At technology conferences, Beth Plale first counts all of the women in the room (an admittedly quick task). Then, she introduces herself to every one of them.
"Once you get to be senior, you tend to want to help out," said Plale, a professor of informatics and computing at Indiana University Bloomington. "I think you see that in women."
This is a philosophy she not only practices but has experienced firsthand.
Near the beginning of her career, Plale said she was in danger of not completing her Ph.D. After defending her dissertation proposal at State University of New York Binghamton, she and her family moved to Atlanta, an unfamiliar city where she lacked an academic support system.
That is until she was accepted into Georgia Institute of Technology computer scientist Karsten Schwan's research lab, where she finished her dissertation and spent several years as a postdoctoral fellow.
"I credit Karsten for taking me off the street and giving me a home in his lab," she said.
Plale said working with Schwan taught her to think more critically and really shaped her into the intellectual leader that she is today. She had often wondered how she landed such a great opportunity, until years later, when Plale learned about the generosity of then-Georgia Tech professor Jessica Hodgins, who she met at a women's networking dinner soon after arriving in Atlanta.
After hearing Plale's story at the dinner, Hodgins went to the office of her colleague, Schwan, and told him he should help Plale.
"It's amazing," Plale said. "She never said a word to me. She just did it."
Plale grew up in Wisconsin, where she was a four-sport high school athlete and already sensitive to gender issues. Pre Title IX, she was offended that the "athlete of the week" plaque she won for volleyball had an image of a man on it. When she lettered in sports, instead of getting a coveted letterman's jacket, she got a decorative pin -- many of them, which all went into the bottom drawer to gather dust.

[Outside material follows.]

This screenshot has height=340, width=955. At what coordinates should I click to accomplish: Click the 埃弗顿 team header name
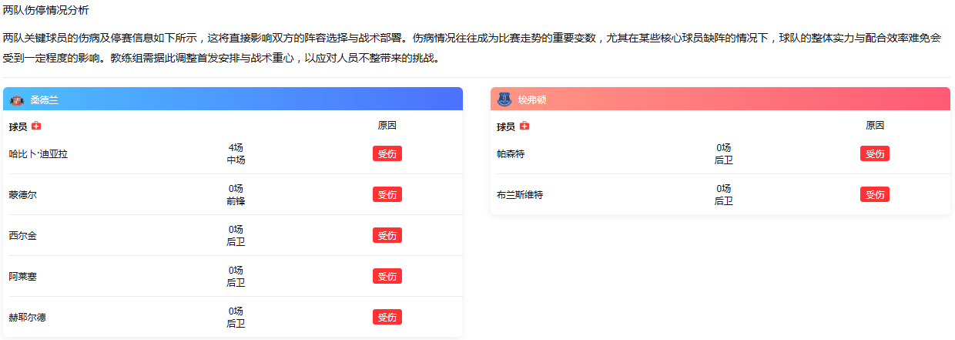pos(532,100)
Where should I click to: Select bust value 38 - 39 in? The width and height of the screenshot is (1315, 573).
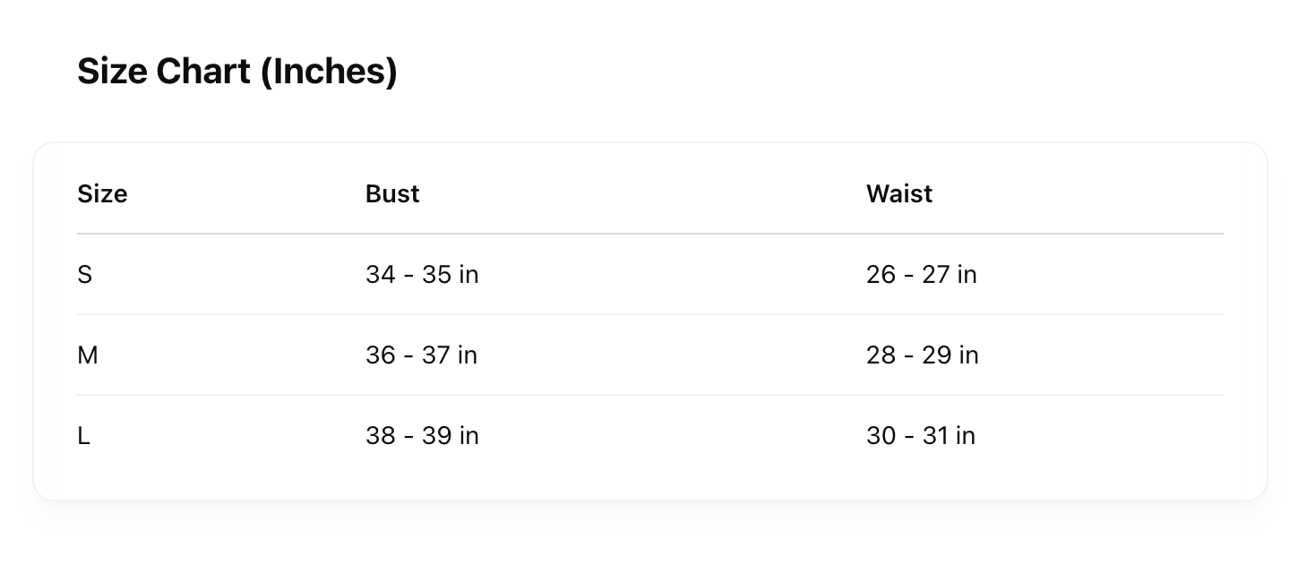tap(422, 436)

The first person in her family to attend college, Plale went on to earn higher degrees while working full time as a software engineer and raising her son as a single mother.
In 2001, on the heels of her postdoctoral fellowship with Schwan, she came to IU, where her research includes large-scale data analysis, data provenance and the long-term preservation and sharing of scientific data. In 2006, she became the first woman to ever receive tenure in the computer science department.
In addition to teaching in the university's data science program, Plale is also the director of IU's Data to Insight Center and the science director of the IU Pervasive Technology Institute. She is founder and co-director of the HathiTrust Research Center, a collaborative research center launched by IU, the University of Illinois and the HathiTrust Digital Library, which contains over 4 billion pages of digitized material from research libraries.
HathiTrust Research Center's mission is to provide advanced computational access to vast amounts of complex data that could be beneficial to researchers and nonprofit users.
"Data is a research tool, not a solution," Plale said. "You can't work with data without understanding it. That's why resources like HathiTrust are so important."
At IU, Plale and her doctoral students are at the forefront of innovations in data research, authoring one of the first papers in the field of data provenance, which focuses on the credibility of data, or where and whom something came from.
"It's the level of trust you have in its lineage, like a piece of valuable art," she said.
She and her students are developing tools that track that contextual information about data along the way, reducing the burden on the person creating and sharing the data.
Plale also helps facilitate interdisciplinary relationships among her IU colleagues, when technology and data mining can help in their research, particularly in the humanities, social and environmental sciences. With data, she said she enjoys helping researchers ask and answer questions they weren't able to before.
"So far, I've done exactly what I want to do in my career," Plale said. "And I credit IU for giving me the flexibility to do it."